Miriam Pauline Tindall Smith (1901 – January 13, 1973) was an American artist, based in Philadelphia. She made paintings, murals, sculptures, and costume designs.

== Early life and education ==
Tindall was born in Norwood, Pennsylvania, the daughter of Alfred Ashton Tindall and Jennie Minerva Baltz Tindall. Her father worked for the railroad. She graduated from Chester High School in 1919, and trained as an artist at the Philadelphia Museum School of Industrial Arts, and with Arthur Beecher Carles.

== Career ==
Smith was a painter active mainly in Philadelphia in the 1930s and 1940s. She was known for her murals, including scenic murals inside the Empire State Express rail cars, and a mural for the 1939 New York World's Fair, depicting "the triumph of asbestos over the elements". Also in 1939, she finished a large mural depicting the Sermon on the Mount and other Gospel scenes, in the sanctuary of the Immanuel Lutheran Church in Norwood, as a memorial for her mother.

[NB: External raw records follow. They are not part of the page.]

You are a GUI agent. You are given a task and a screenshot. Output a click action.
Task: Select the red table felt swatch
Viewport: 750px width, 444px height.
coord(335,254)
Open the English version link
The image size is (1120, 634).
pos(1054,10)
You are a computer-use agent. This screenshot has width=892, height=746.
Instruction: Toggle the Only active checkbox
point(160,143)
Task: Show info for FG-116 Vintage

She also designed theatrical costumes and masks. She worked for the Public Works Administration during the 1930s.

Smith and her husband were active in the alumni organization for the Pennsylvania Museum School of Industrial Art. In 1955, Smith had a solo show at the Allentown Art Museum.

== Personal life and legacy ==
Miriam Tindall married fellow artist William Singerly Smith in 1926. She died in 1973, in her seventies. In 2019, Immanuel Lutheran Church in Norwood held a celebration and re-dedication, marking the 80th anniversary of her mural there.